Sera and Luciani show the Kiwis how it’s done

Dave Sera charged his way from 25th on the grid to take out the Rotax Light title (Pic: Fast Company/Graham Hughes)

What does two of Australia’s top kart racers do when they’ve won almost everything that there is to win in Australia karting?

The answer for Dave Sera and Remo Luciani is to head across the Tasman and show their Kiwi counterparts how it’s done – and that’s exactly what they did on at the New Zealand National Sprint Championships in Hamilton on the weekend.

Competing in the Rotax Light category, in which he is a six-time Australian champion, Sera’s victory was one of the finest of his illustrious career.

After being sidelined in the pre-final due to a mechanical issue, Sera started the final from 25th position with little chance of victory. However, one thing his competitors have come to know over time is that you can never discount Dave Sera.

Somehow, Sera managed to make up nine places under braking for the first turn, then four more out of the second, when a gaggle of drivers in front of him clashed.

“It’s probably not the most spectacular win that I’ve had, but it definitely had its moments. For a while there I felt like Moses parting the Red Sea (with drivers spinning off and opening gaps to make passing easy). If you played that race out again 100 times I don’t think it would go the same way it did that time,” said Sera.

Luciani, 51, claimed the 100cc Yamaha Heavy title on Saturday after a three-way battle with Zack Zaloum and one of the other Australian drivers in the field, Lane Moore from the Gold Coast.

Luciani, a seven-time Australian National champion and 55-time State champion, had to use all his guile and racecraft to beat his two younger opponents and afterwards was full of praise for the level of competition in New Zealand.
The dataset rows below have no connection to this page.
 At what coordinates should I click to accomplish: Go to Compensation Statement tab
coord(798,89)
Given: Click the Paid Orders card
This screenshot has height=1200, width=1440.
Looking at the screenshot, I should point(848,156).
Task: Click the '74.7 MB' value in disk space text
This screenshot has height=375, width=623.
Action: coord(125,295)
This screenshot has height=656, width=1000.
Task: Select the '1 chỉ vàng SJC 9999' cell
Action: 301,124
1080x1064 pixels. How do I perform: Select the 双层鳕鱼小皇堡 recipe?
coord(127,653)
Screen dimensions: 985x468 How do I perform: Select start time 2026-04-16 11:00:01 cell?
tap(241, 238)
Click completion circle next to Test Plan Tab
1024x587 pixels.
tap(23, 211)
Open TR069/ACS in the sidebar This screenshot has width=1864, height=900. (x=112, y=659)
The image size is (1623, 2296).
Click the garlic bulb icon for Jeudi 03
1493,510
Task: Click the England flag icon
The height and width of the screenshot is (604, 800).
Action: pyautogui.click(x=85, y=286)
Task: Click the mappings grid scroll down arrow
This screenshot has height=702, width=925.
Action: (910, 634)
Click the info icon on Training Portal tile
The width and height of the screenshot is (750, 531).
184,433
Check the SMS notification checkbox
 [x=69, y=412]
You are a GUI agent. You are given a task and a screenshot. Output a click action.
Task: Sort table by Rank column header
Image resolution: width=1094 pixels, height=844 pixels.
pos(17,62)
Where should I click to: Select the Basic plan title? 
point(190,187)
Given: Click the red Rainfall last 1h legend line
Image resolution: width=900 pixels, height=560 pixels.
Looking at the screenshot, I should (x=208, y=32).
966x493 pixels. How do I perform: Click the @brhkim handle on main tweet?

A total of six Australians competed at this year’s New Zealand event in Hamilton. Along with the wins by Sera and Luciani, both Lane Moore and James Sera finished second in the Rotax Heavy and Yamaha Light categories. Moore also finished third in the Yamaha Heavy category, one place ahead of Melbourne’s Mark Dorbolo.

Melbourne’s Ricky Capo mixed it with New Zealand’s top drivers near the front of the KZ2 category before crossing the line in seventh place.